Sunday, May 4, 2014

Electroconvulsive Therapy

Did you know electroconvulsive therapy (ECT), what used to be referred to as "shock treatment," is still used today?

I think many people imagine it as a thing of the past.  It's much more humanely-done today than it was in the past.  Patients are fully sedated for the procedure, they aren't awake, they don't experience any pain, and they are given muscle relaxers so they don't actually convulse.  In the past, patients sometimes suffered broken bones or bit through their tongues, stuff like that, from convulsing so hard.

But it is still used today.

You can read about it here: Electroconvulsive Therapy

I underwent ECT in the spring of 2010.  It's one of the things I don't talk about much.  I'm not embarrassed or ashamed of it, but the idea seems to scare a lot of people.  And maybe I'm worried it makes me look really crazy.  I mean, it seems so extreme.  Only the really crazy people would have to have shock therapy, right?

Also, though, there's a lot I don't remember about that experience.  One of the side effects of ECT is memory loss.  I remember having it done, I remember the hospital, I remember the anesthesiologist and a couple of the nurses, I vaguely remember the doctor.  I had it done on an outpatient basis.  Mike drove me, we were there for a few hours, then he drove me home.  I wasn't allowed to eat anything in the morning before the procedure and we would stop for lunch on the way home.  I vaguely remember that.  I do remember being given crackers and diet soda in the recovery room when I woke up after the procedure.

I remember this woman that was always in the waiting room.  She drove a friend there for ECT and she would wait in the waiting room and she brought this big container of markers and a sketch pad and did these elaborate doodles while she waited.  Mike and I called her "the coloring lady."
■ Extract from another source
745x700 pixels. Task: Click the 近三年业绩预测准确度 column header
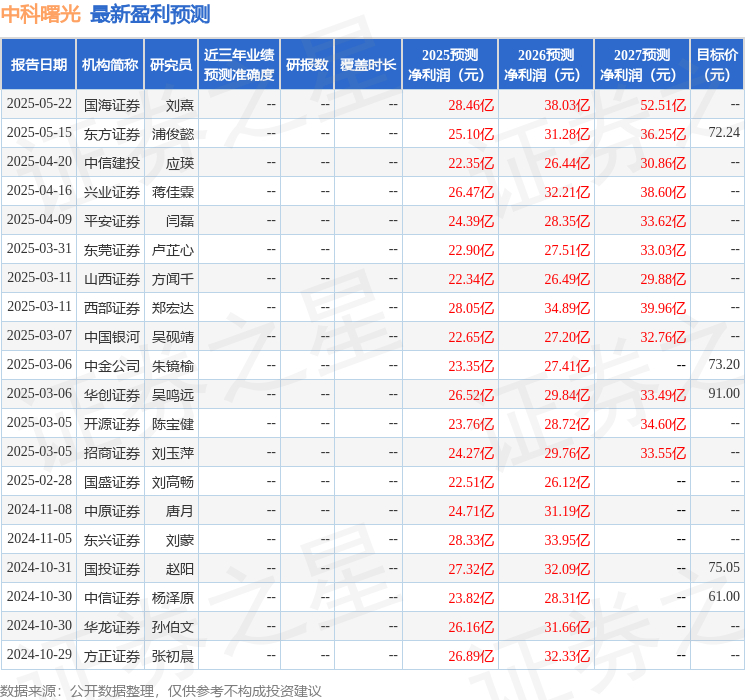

I know I went three times a week for five or six weeks, although I didn't actually remember how many treatments I had altogether.  I had to ask Mike.  I also didn't remember whether I'd had unilateral or bilateral ECT, so I asked Mike about that, too.  He told me they started out with unilateral, which is what they usually do because it tends to cause less memory loss, but at some point switched to bilateral, because it wasn't working as well as we'd hoped it would.

I did have a lot of memory loss.  More than I'd been led to expect, more than I've been told is "normal."
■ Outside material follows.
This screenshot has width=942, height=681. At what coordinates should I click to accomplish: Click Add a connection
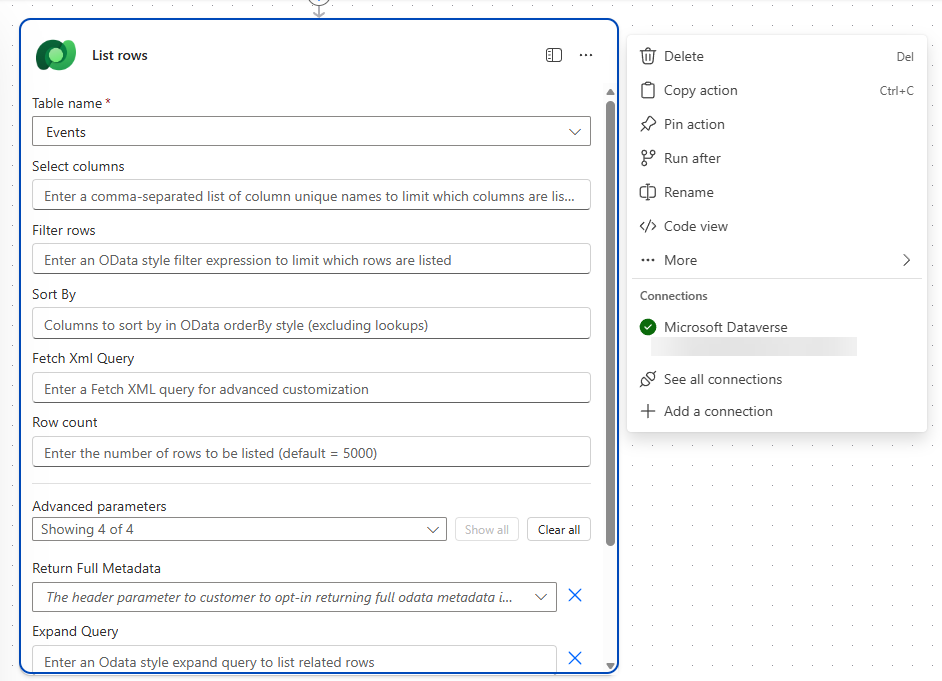tap(717, 411)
I had ECT shortly after Cayenne was first diagnosed with, and treated for, cancer.  And I completely forgot that she'd even had cancer.  Many  months later, my sister said something to me about Cayenne's cancer.  And I was like, what?  And as she talked about it, I started to remember.  But I had totally forgotten it.

I read a lot of books during the time I was having ECT.  I would take a book to the hospital and read while I waited for my turn to have the procedure done.  Afterwards, though, I couldn't remember anything I'd read.  I had a whole shelf of books that I reread a few months later, after I'd finished the ECT, because although I knew I'd read them, I didn't remember the stories at all.

I forgot how to get to places that I'd been going for years.  For instance, I'd been seeing the same psychiatrist, in the same office, for six years.  I could not remember how to get to his office or what street it was on or anything.  I could not remember how to get to the grocery store.  I could not remember where things were in the grocery store, either.  It was very frustrating for me.

ECT did not have the drastic effect on my depression that I'd hoped for.  I think it helped a little, but certainly not a lot.  For a long time afterward, I felt it hadn't helped and maybe actually made things worse because of how debilitating the memory loss was for me. 

Now, though, looking back, I think in some ways it did help a little.  I was severely, severely depressed when I chose to have ECT.  I was suicidal.  It was a last resort for me.  And I had at least a little hope that it would help and that gave me something to hang on to.  I didn't kill myself because I thought maybe this treatment that I'd never tried before would help.  It gave me a reason not to kill myself yet.  And while it didn't get rid of the depression, certainly not entirely, I wasn't suicidal when I was done with it.